Tim50 is anchored in the inner membrane with a single transmembrane segment and exposes a large domain in the IMS. It functions as the primary presequence receptor for incoming precursors that directs them to the channel in the inner membrane15,16,17,18,19,20. Tim50 also appears to play a role in maintaining the permeability barrier of the mitochondrial inner membrane21. The IMS domain of yeast Tim50 can be divided into the core domain (amino acid residues 164–361) and the presequence-binding domain (PBD - amino acid residues 395–476). The core domain was crystallized and demonstrated to interact with Tim23 and Tim2122. The PBD can be crosslinked to presequence peptides and may also mediate the interaction with Tom22, a receptor subunit of the TOM complex15,16,17,18,22,23. PBD is not the only presequence-binding domain on yeast Tim50. Also the core domain was shown to interact on its own with presequences17. Though each domain exhibited a relatively high affinity for presequences, a single interacting site is obviously not sufficient to support the function of Tim5017.

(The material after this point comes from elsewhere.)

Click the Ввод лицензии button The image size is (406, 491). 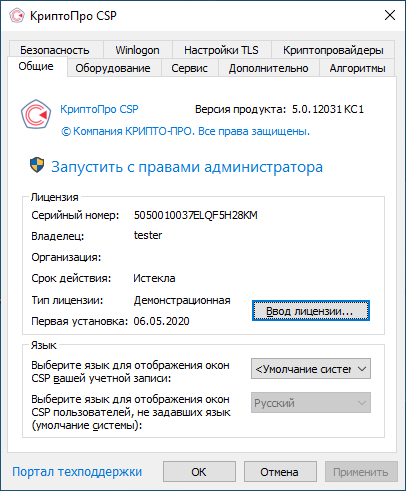[x=311, y=311]
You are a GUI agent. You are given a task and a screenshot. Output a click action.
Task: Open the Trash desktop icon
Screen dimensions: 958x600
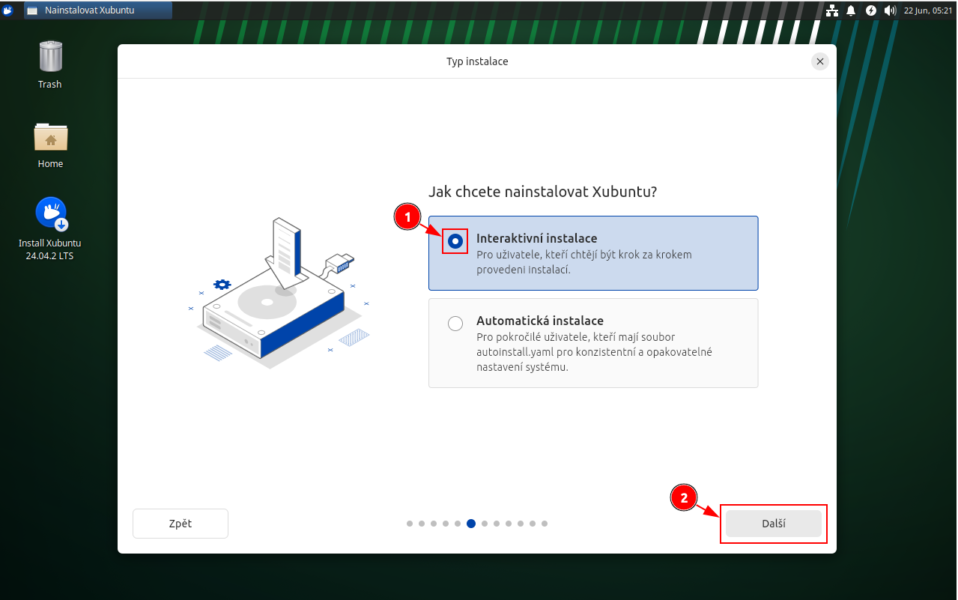pyautogui.click(x=50, y=58)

Transfer of precursor proteins from the TOM complex to the translocation channel of the TIM23 complex in the inner membrane strictly depends on the interaction between IMS-exposed domains of Tim50 and Tim2316,19,20,24,25,26,27,28. Mutations of Tim23 and Tim50 that disrupt the interaction between the two proteins lead to temperature-sensitive (ts) growth defects and impair translocation of proteins through the TIM23 complex20,24. Thus, the interaction of Tim50 with Tim23 is important both for its receptor function and for the efficient transfer of precursor proteins from the TOM complex to the TIM23 complex20,24.

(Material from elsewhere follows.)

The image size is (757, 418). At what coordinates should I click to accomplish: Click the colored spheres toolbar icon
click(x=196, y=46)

Mutational analysis of the IMS domain of Tim50 that mediates its interaction with Tim23 has been the subject of two studies16,24. These studies reached different conclusions regarding the amino acid residues that are important for the interaction16,24. The first study reported that the triple mutant, L279S/L282S/L286S, exhibited a ts growth phenotype and displayed impaired interaction with Tim2324. In the second study, the crystal structure of the core domain of Tim50 was solved. It showed that these three residues are buried deep in the hydrophobic core of Tim50, potentially causing destabilization of the molecule16,24. In the same report, the authors suggested that two amino acid residues of Tim50, R214 and K217, mediate the Tim23-Tim50 interaction, since mutating these residues resulted in reduced binding of the two proteins16.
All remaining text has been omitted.